Supreme Court of North Carolina
Jun 1, 1878
79 N.C. 14 (N.C. 1878)

Opinion

(June Term, 1878.)

Practice — Separate action — Sale of land under Decree — Subsequent Purchaser.

1. Where land belonging to an infant was sold by a Clerk and Master under decree of a Court of Equity which directed title to be retained until the payment of the purchase money, and a note for the purchase money was executed by the purchaser to the Clerk and Master as gaurdian [guardian] of the infant (he having become guardian subsequent to the sale) who thereupon made title to the purchaser; and thereafter strangers to the decrees made in the original cause became bona fide purchasers of the land with notice of the non-payment of the purchase money by the original purchaser at the Master's sale; and the note on settlement with the guardian had become the property of the ward; It was held, that the ward could not maintain a separate action against the purchasers of the land to subject the same to the payment of the note, but was limited to her remedy by motion in the original cause.
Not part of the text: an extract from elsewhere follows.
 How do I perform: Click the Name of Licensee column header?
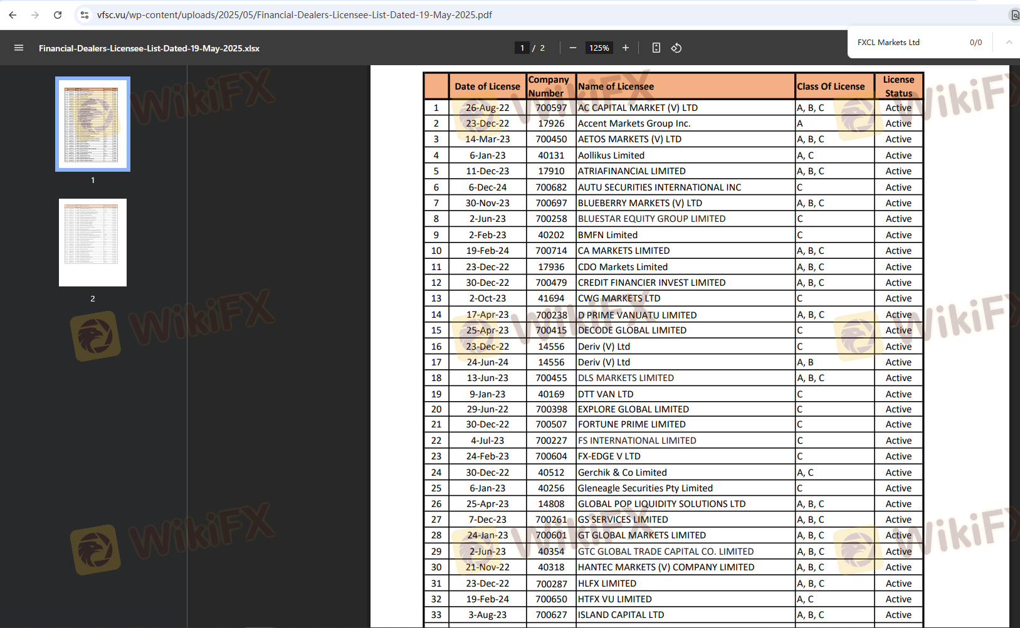tap(616, 86)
2. Land sold under decree of Court remains in custodia legis until the final disposition of the case by payment of the purchase money and execution of title by the regular order of the Court, and all who claim title, mediately or immediately, through the first judgment of the Court and before the final disposition of the cause, must claim subject to the rights of the parties to the original suit, and to the orders of the Court made or to be made in that suit.
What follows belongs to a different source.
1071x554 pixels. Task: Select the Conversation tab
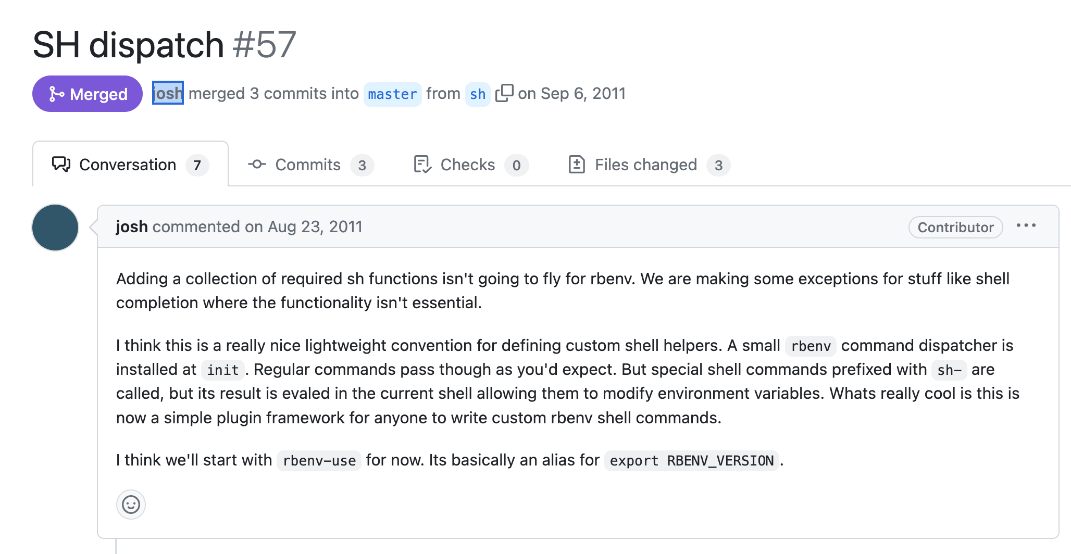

APPEAL at January Special Term, 1878, of ROWAN, from Kerr. J.


The facts set out in Lord v. Beard, ante 5, so far as they relate to the appointment of Luke Blackmer as guardian of the feme plaintiff, and the sale of certain real estate as clerk and master under a decree in equity, are applicable to this case. And the additional facts material to the point decided here, are — that Blackmer sold a large quantity of land to Isaac Lyerly who gave his bond for the purchase money, and the clerk and master retained the title until the payment thereof under the provisions of said decree; that J. W. Hall (who died before the suit was begun) bought a portion of said land from Lyerly, and (15) at a subsequent term of the Court a decree was made authorizing the clerk and master to adopt the sale by Lyerly to Hall. And thereupon Hall executed to Blackmer as guardian aforesaid a note with good security for the purchase money, and Blackmer gave him a deed for the premises. On failure to pay the note Blackmer brought suit, recovered judgment, and transferred the same to the feme plaintiff in a settlement with her. The plaintiffs now seek by this action to subject said land to the satisfaction of the judgment.
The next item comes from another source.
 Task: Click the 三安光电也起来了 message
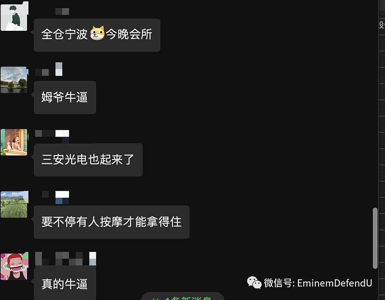point(88,160)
It was in evidence that Hall and his sureties upon said note were declared bankrupts; but that before going into bankruptcy, Hall surrendered the possession of the premises to said guardian; and that under the proceedings in bankruptcy, a homestead was assigned to Hall in said land, and an order made directing his assignee in bankruptcy to sell the reversionary interest therein, at which sale Lewis Hanes became the purchaser, and afterward sold his interest with warranty to the defendants in this action, informing them of the equities of the plaintiffs. The defendants in their answer also admitted the plaintiff's allegation, to the effect, that said claim was proved in bankruptcy against Hall's estate, and that no dividend was ever declared for the benefit of said guardian.

Upon issues submitted, the jury found for the plaintiffs. Judgment. Appeal by defendants.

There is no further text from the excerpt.